Armut und Umweltzerstörung zählen zu den größten Herausforderungen.

"Ziel der repräsentativen Umfrage war es, Einsicht in das Problem- und
Lösungsbewusstsein von Jugendlichen zu weltweit relevanten
Entwicklungen zu bekommen und zu erfahren, welche Perspektiven sie für
künftige Generationen in einer globalisierten Welt sehen", so Malte
Boecker von der Bertelsmann Stiftung gegenüber pressetext. Im
Mittelfeld rangieren bei der Befragung die Verknappung von Rohstoffen
(58 Prozent), die Ausbreitung weltweiter Seuchen und Krankheiten (53
Prozent), die Verbreitung von Massenvernichtungswaffen (49 Prozent)
sowie Krieg und bewaffnete Konflikte.
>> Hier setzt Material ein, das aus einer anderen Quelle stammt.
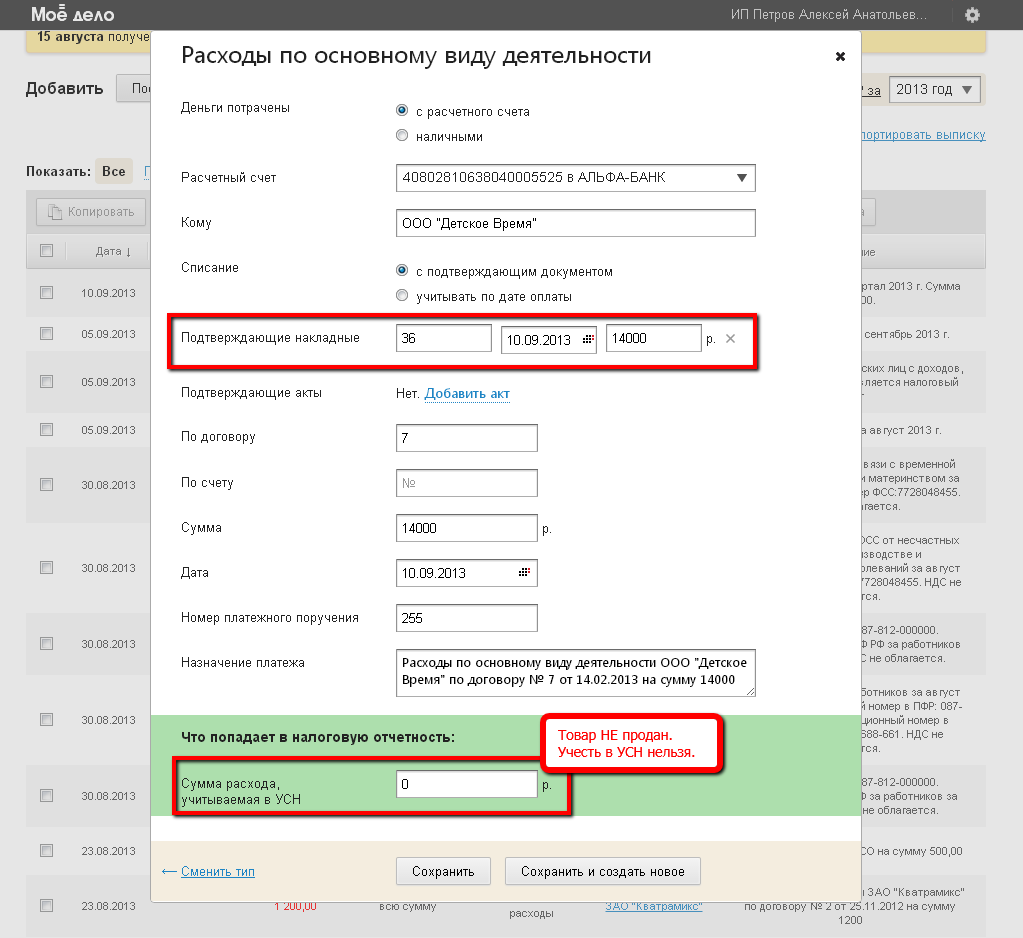Close the expenses dialog with X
Als nicht so dringliche
Herausforderungen sehen die Jugendlichen die Wirtschafts- und
Finanzkrise, den internationalen Terrorismus und den Anstieg der
Weltbevölkerung. "Im Prinzip fallen die Ergebnisse in Österreich und
Deutschland sehr ähnlich aus", meint Boecker. Lediglich in Fragen der
Veränderungsbereitschaft gebe es größere Unterschiede. "Hier sehen die
deutschen Jugendlichen eine stärkere Verantwortung seitens der
Bevölkerung, während die österreichischen Veränderungsprozesse eher bei
den Mächtigen in Politik, Wirtschaft und großen Organisationen sehen."
Generell zeigen sich die Jugendlichen verhalten optimistisch.
Für Boecker weise das Ergebnis daraufhin, dass Zukunftssorgen schon zur
Lebenswirklichkeit der Jugendlichen gehören. "Das zeigt deutlich, dass
die Jugendlichen sehr genau reflektieren", meint der Experte. "Für weit
mehr als 60 Prozent der Befragten ist Nachhaltigkeit ein Zukunftsthema.
Auch wenn Nachhaltigkeit ein sehr abstrakter Begriff ist, können sich
die meisten etwas darunter vorstellen." Als Treiber von
Veränderungsprozessen sehen die befragten Jugendlichen langfristige
Strategien der Politik im Interesse nachfolgender Generationen, ein
stärkeres gesellschaftliches Engagement der Wirtschaft, weltweit
gültige Grundregeln im Umgang mit globalen Herausforderungen sowie
intensivere Bildungsmaßnahmen für die nachhaltige Entwicklung. Mehr als
60 Prozent glauben, dass internationale Nachhaltigkeitsnetzwerke einen
Einfluss auf globale Entwicklungen haben. Ein Großteil setzt zudem
große Hoffnungen auf technische Innovationen.
Die repräsentative Meinungsumfrage des Instituts TNS Emnid wurde von
Mitte Juni bis Mitte Juli 2009 durchgeführt.